28 Mart 2015 Cumartesi

Arda gibi ekonomi açıklaması yapmak için ihtiyacınız olan 6 sendrom!

Futbolcu Arda Turan'ın faizler düşmeli şeklindeki açıklaması son günlerin popüler konusu. Genelde herkesin her konuda görüş bildirdiği bir ülke olduğumuzdan bu tür açıklamalar pek yadırganmaz ama ekonomi gibi karmaşık bir konuda lise tahsilli bir futbolcunun Merkez Bankasına tavsiye kararı gibi açıklama yapması herkesi şaşırttı. Futbolcunun açıklamaları şakaysa da komik, gerçekse de komik.
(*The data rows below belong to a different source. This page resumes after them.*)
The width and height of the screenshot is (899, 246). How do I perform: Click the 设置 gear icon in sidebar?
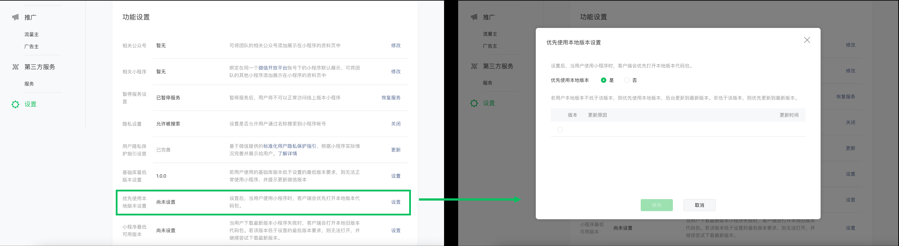pos(15,104)
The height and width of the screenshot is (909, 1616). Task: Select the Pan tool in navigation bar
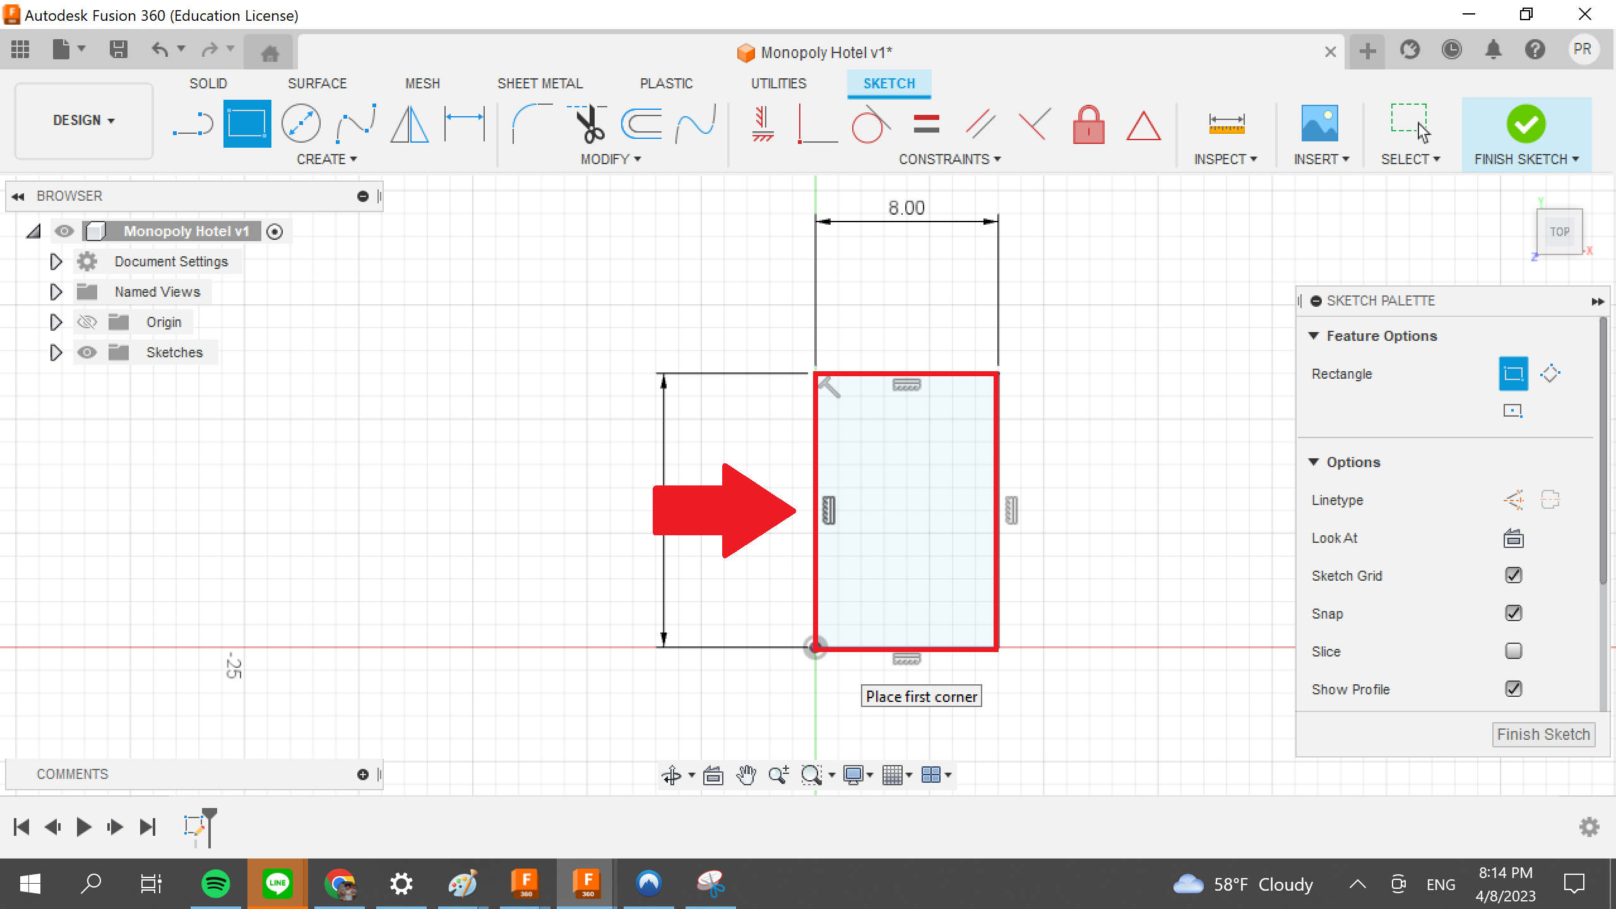click(x=746, y=775)
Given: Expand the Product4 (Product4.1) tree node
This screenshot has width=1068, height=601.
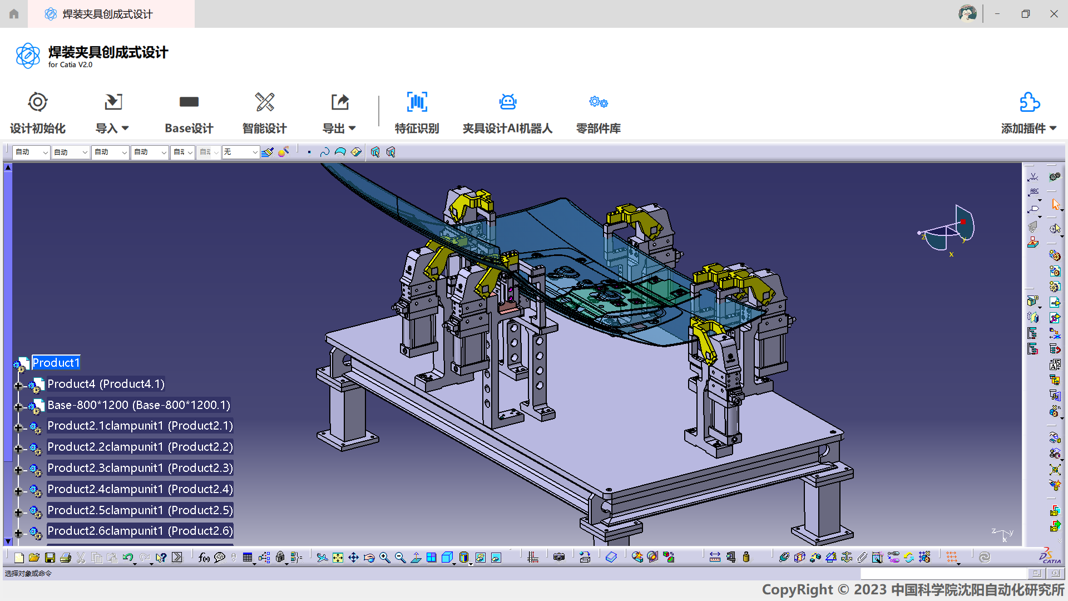Looking at the screenshot, I should tap(18, 386).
"Bilmiyorum" sözcüğü sözlüklerden kalkmadı henüz ama uygulamadan kalkalı çok oldu buralarda. Artık herkes ekonomist, herkes tarihçi, herkes nükleer fizikçi. "Sahibinin sesi" radyosu en çok dinlenen kanal. Bu tür sahtelikler futbolda hakemi aldatmaya yönelik hareket olarak değerlendirilip sarı kartla cezalandırılırken ekonomi için pek geçerli değil. Yani faizlerin düşmesi gerekiyor da enflasyonun, işsizliğin düşmesi gerekmiyor mu; ya da asgari ücretin artması. Muhtemelen futbolcunun bu açıklamasında aldatmaya yönelik bir durum var ama konumuz bu değil. Konumuz Arda Turan gibi ekonomi açıklaması yapmak için neyin gerekli olduğu. Yani daha açık söylersek hangi özelliklere sahipseniz Arda Turan gibi ekonomi açıklaması yapabilirsiniz?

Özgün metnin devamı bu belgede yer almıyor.